----- Data listing -----
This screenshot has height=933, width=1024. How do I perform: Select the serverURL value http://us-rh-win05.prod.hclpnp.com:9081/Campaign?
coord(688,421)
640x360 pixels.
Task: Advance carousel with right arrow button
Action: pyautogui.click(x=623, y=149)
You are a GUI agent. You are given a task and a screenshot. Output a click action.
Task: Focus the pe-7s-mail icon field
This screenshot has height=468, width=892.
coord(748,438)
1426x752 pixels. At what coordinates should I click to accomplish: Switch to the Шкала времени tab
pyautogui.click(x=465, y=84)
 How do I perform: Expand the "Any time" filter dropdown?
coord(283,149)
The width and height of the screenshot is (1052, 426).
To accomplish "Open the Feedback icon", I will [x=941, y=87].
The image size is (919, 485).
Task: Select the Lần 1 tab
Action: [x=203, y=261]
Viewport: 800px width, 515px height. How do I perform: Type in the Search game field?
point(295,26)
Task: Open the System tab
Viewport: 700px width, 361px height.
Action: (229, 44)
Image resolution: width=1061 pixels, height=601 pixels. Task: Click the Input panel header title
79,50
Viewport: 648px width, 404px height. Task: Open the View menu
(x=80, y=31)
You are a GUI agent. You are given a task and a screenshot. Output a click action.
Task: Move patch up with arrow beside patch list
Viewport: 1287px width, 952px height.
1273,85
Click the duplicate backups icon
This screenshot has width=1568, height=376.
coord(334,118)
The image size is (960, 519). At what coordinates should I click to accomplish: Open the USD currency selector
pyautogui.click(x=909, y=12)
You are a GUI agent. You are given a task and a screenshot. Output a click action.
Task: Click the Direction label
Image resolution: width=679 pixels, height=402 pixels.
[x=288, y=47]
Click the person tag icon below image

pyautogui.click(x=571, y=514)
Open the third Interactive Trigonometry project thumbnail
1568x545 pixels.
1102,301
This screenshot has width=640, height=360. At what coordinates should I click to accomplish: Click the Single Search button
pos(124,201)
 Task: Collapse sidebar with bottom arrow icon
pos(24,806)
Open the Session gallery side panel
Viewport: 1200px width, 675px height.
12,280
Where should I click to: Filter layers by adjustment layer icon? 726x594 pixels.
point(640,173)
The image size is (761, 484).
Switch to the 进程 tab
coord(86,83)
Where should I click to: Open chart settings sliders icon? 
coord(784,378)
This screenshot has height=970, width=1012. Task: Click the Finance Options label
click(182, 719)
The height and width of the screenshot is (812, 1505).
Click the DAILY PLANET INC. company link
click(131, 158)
-----
» **Task goal**
Give back exactly the lines from the line containing "Image resolution: width=679" to the end of the entries, and no other lines.

» **Solution below**
Image resolution: width=679 pixels, height=402 pixels.
[x=288, y=47]
Click the person tag icon below image

pyautogui.click(x=571, y=514)
Open the third Interactive Trigonometry project thumbnail
1568x545 pixels.
1102,301
This screenshot has width=640, height=360. At what coordinates should I click to accomplish: Click the Single Search button
pos(124,201)
 Task: Collapse sidebar with bottom arrow icon
pos(24,806)
Open the Session gallery side panel
Viewport: 1200px width, 675px height.
12,280
Where should I click to: Filter layers by adjustment layer icon? 726x594 pixels.
point(640,173)
The image size is (761, 484).
Switch to the 进程 tab
coord(86,83)
Where should I click to: Open chart settings sliders icon? 
coord(784,378)
This screenshot has height=970, width=1012. Task: Click the Finance Options label
click(182, 719)
The height and width of the screenshot is (812, 1505).
Click the DAILY PLANET INC. company link
click(131, 158)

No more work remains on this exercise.